This investigation was undertaken, therefore, to study in an empirical way the similarities and differences between experiences described by mystics and those induced by these drugs. ...

(1) A phenomenological typology of the mystical state of consciousness was carefully defined after a study of the writings of the mystics themselves and of scholars who have tried to characterize mystical experience.

(2) Some drug experiences were empirically studied not by collecting such experiences wherever an interesting or striking one might have been found and analyzed after the fact, but by conducting a double-blind, controlled experiment with subjects whose religious background and experience as well as personality were evaluated before their drug experience. ...

(3) The experimenter himself conducted the experiment, collected the data, and wrote up the results without ever having had an experience with any of these drugs. (pages 2-3)


CONCLUSIONS: In terms of our typology of mysticism, a complete mystical experience as a whole should have demonstrated the phenomena of all the categories in a complete way. The evidence from the content analysis (also supported by impressions from the interviews) showed that such perfect completeness of all categories was not experienced by the experimental subjects in contrast to the controls.
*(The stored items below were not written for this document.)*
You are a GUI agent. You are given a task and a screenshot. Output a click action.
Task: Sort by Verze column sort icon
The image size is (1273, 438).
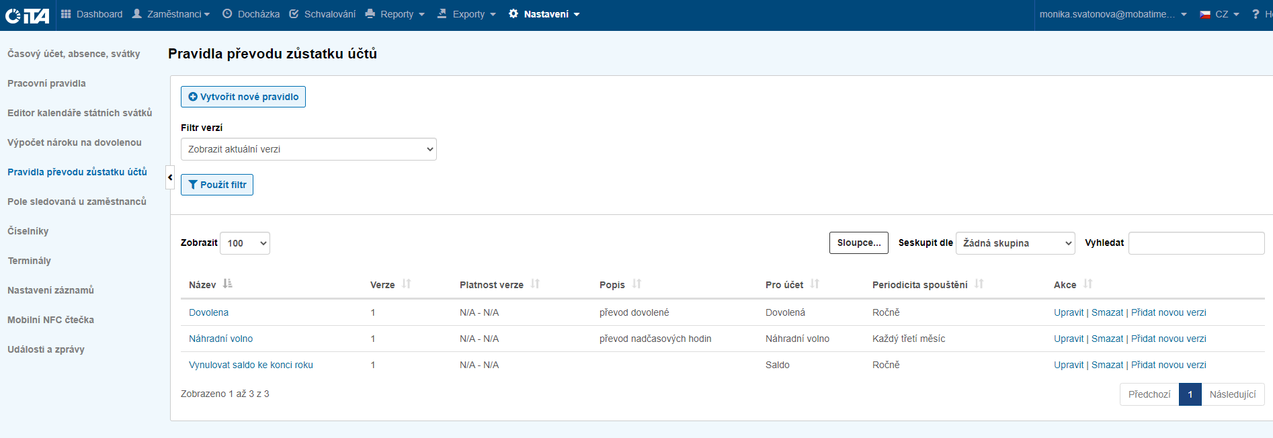(407, 284)
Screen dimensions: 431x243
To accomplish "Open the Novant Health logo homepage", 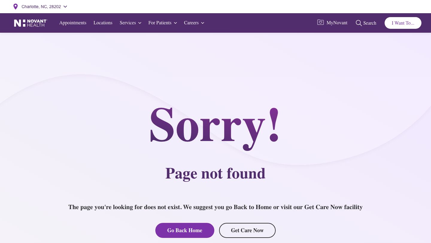I will pos(31,23).
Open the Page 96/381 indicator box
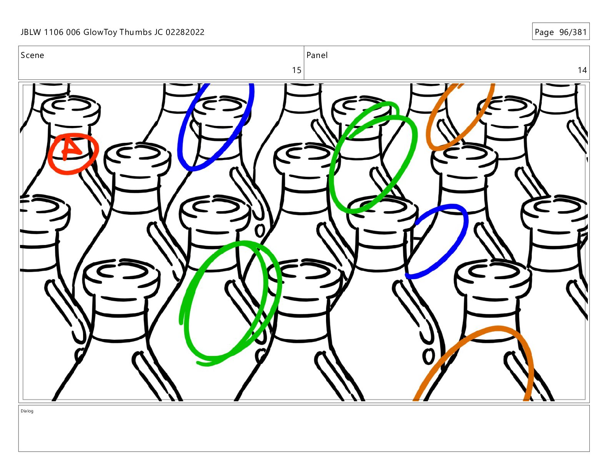The image size is (609, 470). pyautogui.click(x=561, y=31)
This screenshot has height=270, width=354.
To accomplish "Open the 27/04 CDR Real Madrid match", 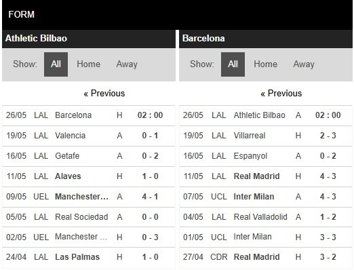I will [266, 257].
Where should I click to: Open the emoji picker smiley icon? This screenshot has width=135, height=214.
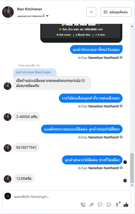click(109, 204)
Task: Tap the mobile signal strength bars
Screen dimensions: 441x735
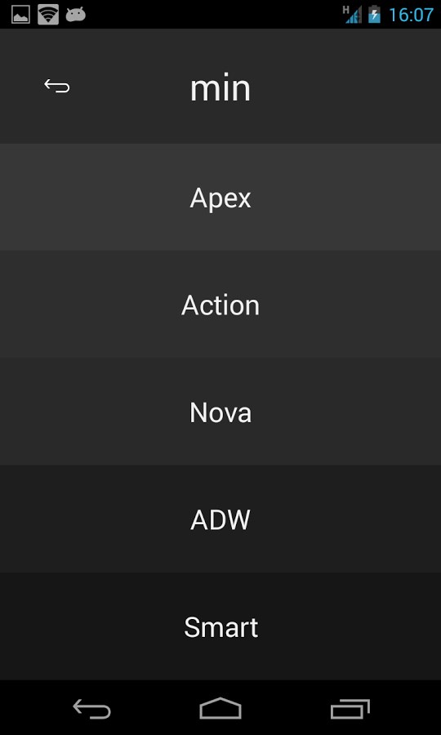Action: (354, 15)
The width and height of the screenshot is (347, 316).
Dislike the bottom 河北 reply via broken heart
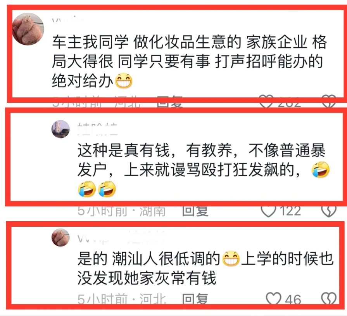(329, 299)
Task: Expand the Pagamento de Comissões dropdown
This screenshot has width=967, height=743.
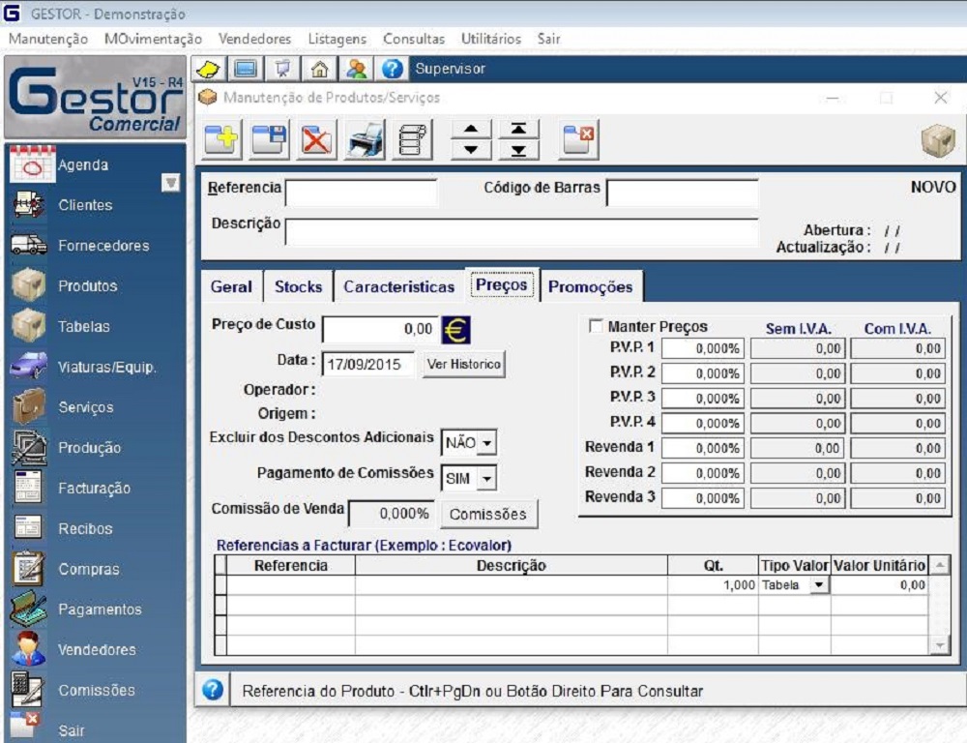Action: [x=486, y=478]
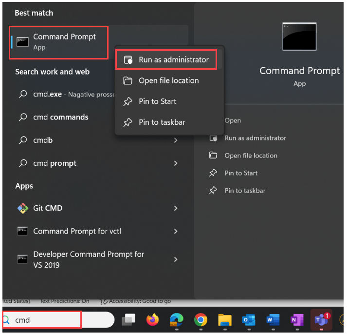Screen dimensions: 347x334
Task: Open Microsoft Teams from the taskbar
Action: pyautogui.click(x=321, y=320)
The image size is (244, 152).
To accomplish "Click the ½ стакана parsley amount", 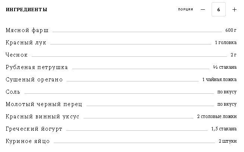I will (225, 67).
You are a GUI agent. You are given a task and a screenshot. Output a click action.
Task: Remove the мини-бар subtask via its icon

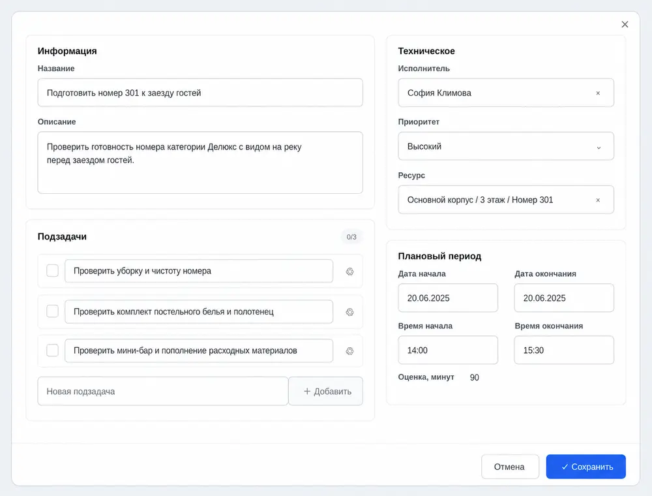coord(349,350)

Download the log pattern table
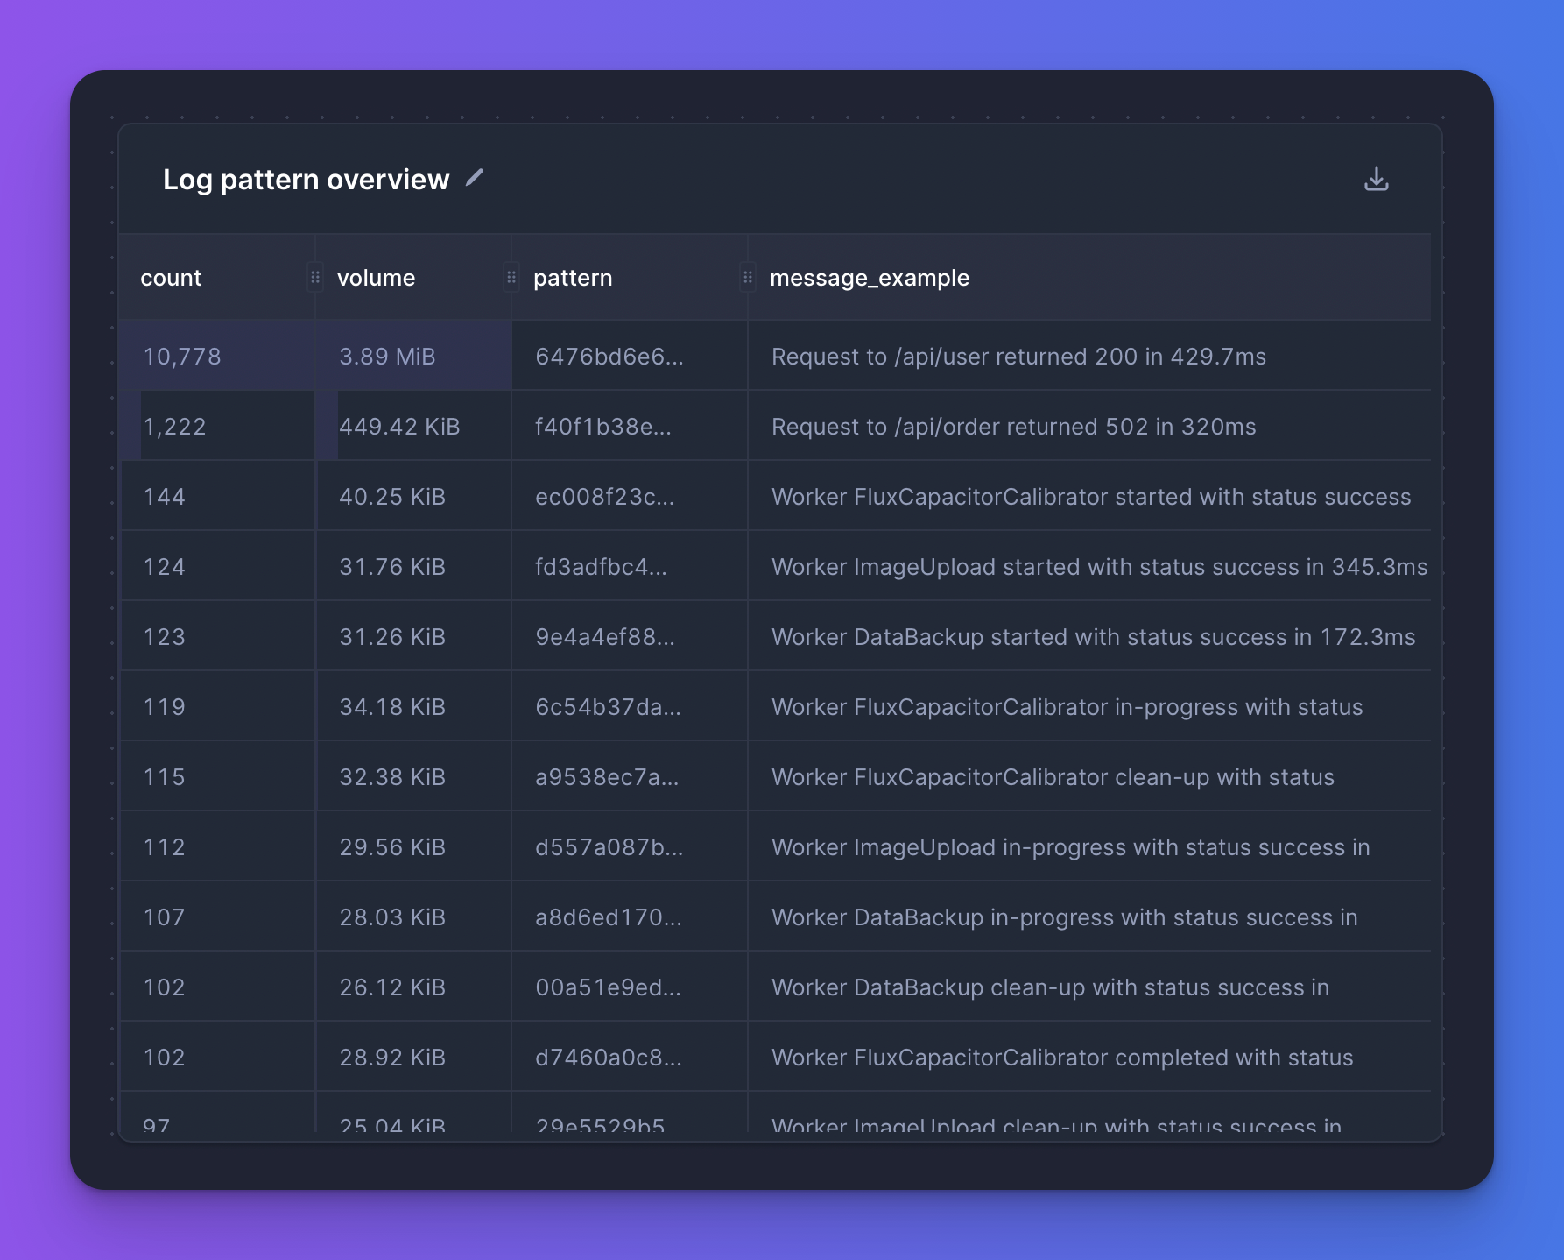pos(1376,179)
The phenomena of internal unity, however, were experienced to a rather complete degree. Because unity is the heart of the mystical experience we might expect that phenomena of the other categories also should have been experienced to a complete degree as by products. In our data such a prediction was unquestionably correct for transcendence of time and space, transiency, paradoxicality, and persisting positive changes toward self and life. The evidence indicated a lesser degree of completeness in objectivity and reality, joy, and alleged ineffability; and a relatively greater lack in sense of sacredness, love, and persisting positive changes toward others and toward the experience. The experience of each of these last six subcategories could be termed incomplete to a more or less degree, but definitely present to some extent when compared to the controls. The experience as a whole, therefore, must be termed incomplete, in the strictest sense. It was remarkable, however, that so many phenomena of the mystical typology were experienced by our group of ten experimental subjects, none of whom were especially chosen other than by their own volunteering or had previous experience with psilocybin. While it is true that they were already committed to an interest in religion by the fact that they were all in a graduate school of theology, their middle-class, protestant backgrounds were rather non-mystical. Pre-drug testing indicated that there was no special tendency toward mysticism in personal experience or inclination except in the case of one or two.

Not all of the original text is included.